Camille Ménager : Plus qu’aux femmes, je m’intéresse aux personnes oubliées ou méconnues de notre histoire collective. Or longtemps ce furent les femmes qu’on a mis de côté. De fait, aujourd’hui, ce sont souvent des parcours de femmes qu’il me semble intéressant de faire ressurgir. Mais les questions de postérité ne sont pas seulement liées au genre, et parmi les photographes par exemple, il y aussi des itinéraires masculins qui m’intéressent! Dans le cas de Gerda Taro, sa proximité avec Robert Capa et le fait qu’il ait eu après coup une postérité quasi écrasante a évidemment été un élément intéressant à interroger. Ce sont largement les questions de mémoire, de traces, de jeux d'ombre entre les faits historiques et la façon dont ils résonnent aujourd'hui, qui m'intéressent.



ZB : Comment avez-vous découvert Gerda Taro ?

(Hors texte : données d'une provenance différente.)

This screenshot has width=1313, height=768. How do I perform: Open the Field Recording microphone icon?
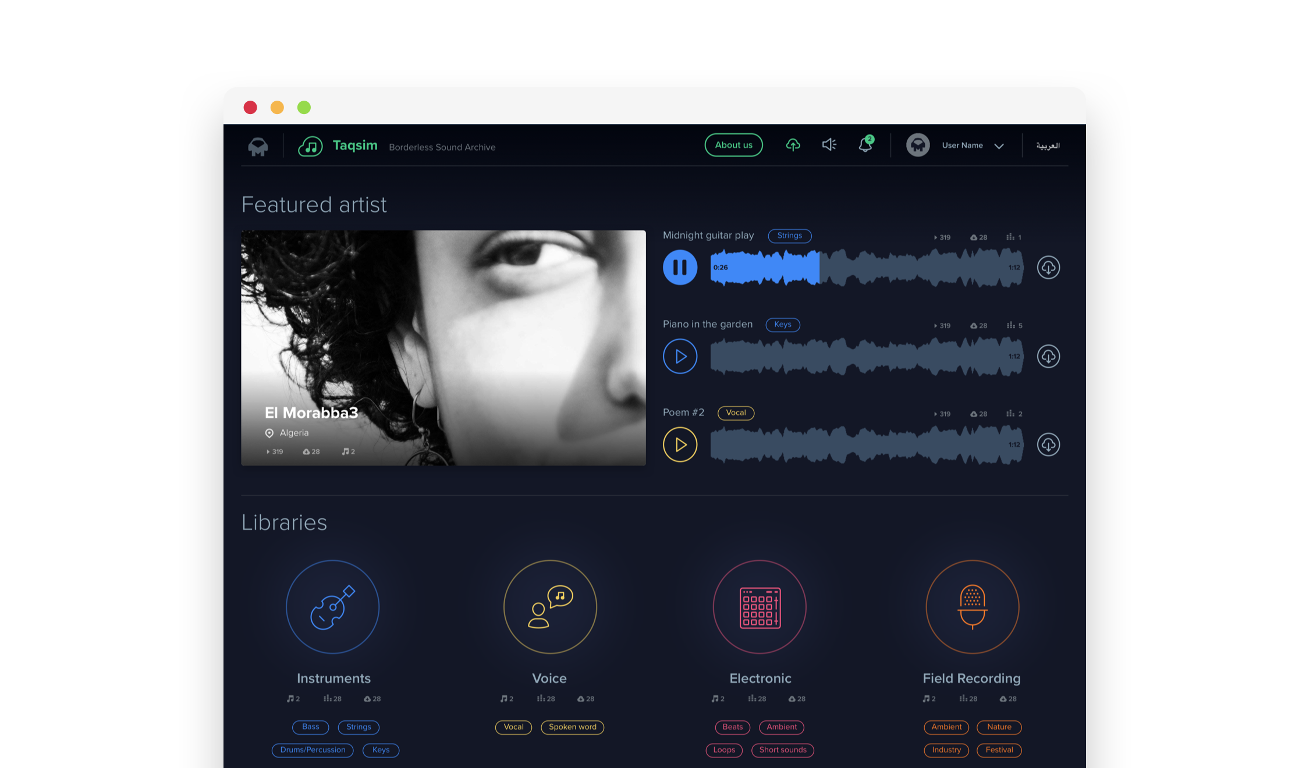[x=972, y=607]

CM : J’étais intéressée par l’histoire de l’image de guerre, par son évolution au gré des avancées techniques et de la transformation des modes de conflit. La guerre d’Espagne est à ce titre un moment important, où évolue à la fois l’accès au front - si on le compare notamment à la Première Guerre mondiale - et le matériel de prise de vue : en photographie on a désormais des petits appareils, plus légers, plus rapides, avec lesquels on peut aller au plus près de l’action : le Leica notamment n’existe que depuis quelques années quand le coup d’état plonge l’Espagne dans la guerre. Parmi les photographes de cette guerre je connaissais les clichés de Capa, certains de Chim, mais pas ceux de Taro. C’est la nouvelle de la découverte de la « valise mexicaine » qui m’a permis de découvrir son existence et qui m’a fait m’interroger sur sa présence en Espagne. Elle y a été très peu de temps (un an, en plusieurs voyages), et a pourtant fourni une série d’images très fortes.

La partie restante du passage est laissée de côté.